At the time, then-Gov. Pete Wilson sought a more utilitarian replacement span, which was panned by Elihu Harris, Oakland's outgoing mayor, as "a freeway on stilts." Harris, Brown and other leaders saw the new Bay Bridge as a gateway, a chance to show off the Oakland ports and hills.
"We want excellence, not average," said Brown, who'd just been elected as mayor.
Much of Brown's legacy as governor is tied to his aggressive pursuit of major infrastructure projects: high-speed rail, twin water tunnels in the Central Valley and the rebuilt eastern span of the Bay Bridge, which he noted in February is "pointing to Oakland."
California, he said at the countdown event, is in a "building mood. This has taken a lot of blood, sweat and tears, a lot of billions of dollars, but at the end, it's worth it because we're building for the future. When you build things, they last. People come and go, but the bridges and roads and the tracks, they stay for a long time."
This isn't the first controversy surrounding Caltrans and the new Bay Bridge span. Last year, Caltrans was mired in a dispute with the Sacramento Bee over its report that questioned the structural integrity of a foundation of the span.
Caltrans officials have been under pressure to justify its inspection process for the bolts, name the cause, figure out a permanent fix as well as to determine whether the bridge would be safe to open on schedule.
A possible manufacturing glitch, nuts that were perhaps wrenched too tightly or something involving a $1 million exterior steel sheath that would clamp together the affected bridge pieces are all being considered as possible factors.
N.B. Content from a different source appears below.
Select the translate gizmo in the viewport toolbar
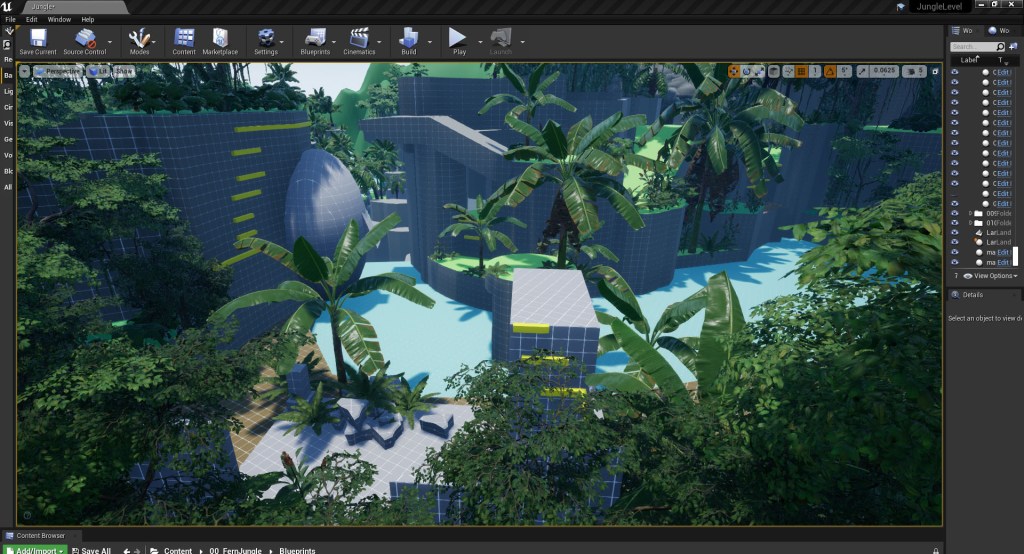Viewport: 1024px width, 554px height. [x=734, y=71]
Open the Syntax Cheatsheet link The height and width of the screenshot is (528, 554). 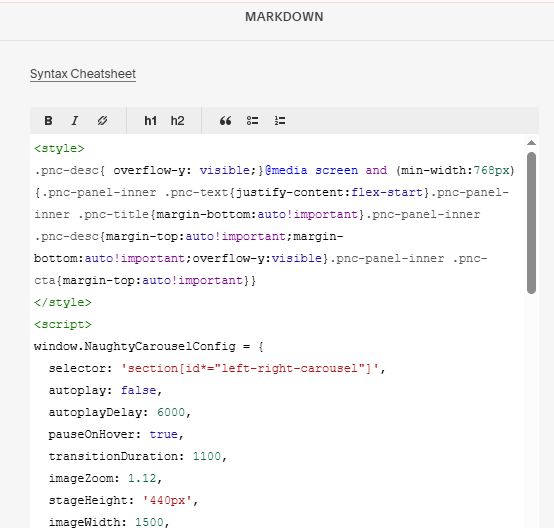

A third out of 96 threaded steel rods -- 3 inches thick and 9 to 24 feet long -- snapped in early March after crews tightened them down with nuts.
The rods are part of two 11-foot-tall steel and concrete seismic components called shear keys and bearings, sandwiched between the bridge deck and the top of the pier just east of the main tower. The devices clamp the bridge deck to the pier and would help counteract movement during an earthquake.